Dataset entries
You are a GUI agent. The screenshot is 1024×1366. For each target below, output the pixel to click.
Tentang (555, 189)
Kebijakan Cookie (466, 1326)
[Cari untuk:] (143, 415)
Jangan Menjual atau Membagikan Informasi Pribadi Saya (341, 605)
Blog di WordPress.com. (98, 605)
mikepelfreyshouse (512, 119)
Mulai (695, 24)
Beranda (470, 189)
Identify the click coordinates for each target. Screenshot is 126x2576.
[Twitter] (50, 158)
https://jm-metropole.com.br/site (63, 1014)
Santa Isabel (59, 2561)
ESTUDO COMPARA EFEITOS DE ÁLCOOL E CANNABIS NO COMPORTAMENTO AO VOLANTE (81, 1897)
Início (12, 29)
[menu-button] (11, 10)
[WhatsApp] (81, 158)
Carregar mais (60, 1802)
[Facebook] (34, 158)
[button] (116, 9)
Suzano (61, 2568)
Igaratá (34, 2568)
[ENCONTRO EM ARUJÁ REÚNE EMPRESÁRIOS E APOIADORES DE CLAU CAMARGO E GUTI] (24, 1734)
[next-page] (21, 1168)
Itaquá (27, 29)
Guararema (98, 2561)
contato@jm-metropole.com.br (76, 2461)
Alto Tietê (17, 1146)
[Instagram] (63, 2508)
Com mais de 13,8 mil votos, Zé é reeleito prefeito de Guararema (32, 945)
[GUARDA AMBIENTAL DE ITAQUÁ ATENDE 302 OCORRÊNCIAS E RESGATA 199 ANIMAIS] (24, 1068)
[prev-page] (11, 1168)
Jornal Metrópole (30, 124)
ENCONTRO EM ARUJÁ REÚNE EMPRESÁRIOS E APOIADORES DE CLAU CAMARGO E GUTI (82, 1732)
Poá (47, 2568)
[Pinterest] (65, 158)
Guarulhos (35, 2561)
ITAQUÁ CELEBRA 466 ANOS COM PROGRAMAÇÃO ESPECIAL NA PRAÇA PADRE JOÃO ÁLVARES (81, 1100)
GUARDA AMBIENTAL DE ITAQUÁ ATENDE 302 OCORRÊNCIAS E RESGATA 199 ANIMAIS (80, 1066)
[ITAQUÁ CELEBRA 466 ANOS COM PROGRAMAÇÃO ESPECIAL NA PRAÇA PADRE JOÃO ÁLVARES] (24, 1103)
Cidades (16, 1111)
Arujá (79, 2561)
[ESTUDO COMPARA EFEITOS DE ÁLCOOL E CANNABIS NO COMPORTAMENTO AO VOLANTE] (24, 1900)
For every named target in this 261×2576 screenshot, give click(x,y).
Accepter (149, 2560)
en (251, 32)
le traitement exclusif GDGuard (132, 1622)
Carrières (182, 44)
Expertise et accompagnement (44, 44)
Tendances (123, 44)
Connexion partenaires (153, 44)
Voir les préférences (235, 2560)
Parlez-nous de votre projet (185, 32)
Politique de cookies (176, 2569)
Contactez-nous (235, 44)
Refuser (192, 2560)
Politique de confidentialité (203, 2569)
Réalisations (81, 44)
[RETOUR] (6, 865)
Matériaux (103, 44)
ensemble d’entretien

> _Exercise brief_
Begin with the line above that has "Igaratá (34, 2568)" and continue through the line that has "Jornal Metrópole (30, 124)", setting each one down exactly. Stop there.

> _Answer for this exercise_
Igaratá (34, 2568)
[ENCONTRO EM ARUJÁ REÚNE EMPRESÁRIOS E APOIADORES DE CLAU CAMARGO E GUTI] (24, 1734)
[next-page] (21, 1168)
Itaquá (27, 29)
Guararema (98, 2561)
contato@jm-metropole.com.br (76, 2461)
Alto Tietê (17, 1146)
[Instagram] (63, 2508)
Com mais de 13,8 mil votos, Zé é reeleito prefeito de Guararema (32, 945)
[GUARDA AMBIENTAL DE ITAQUÁ ATENDE 302 OCORRÊNCIAS E RESGATA 199 ANIMAIS] (24, 1068)
[prev-page] (11, 1168)
Jornal Metrópole (30, 124)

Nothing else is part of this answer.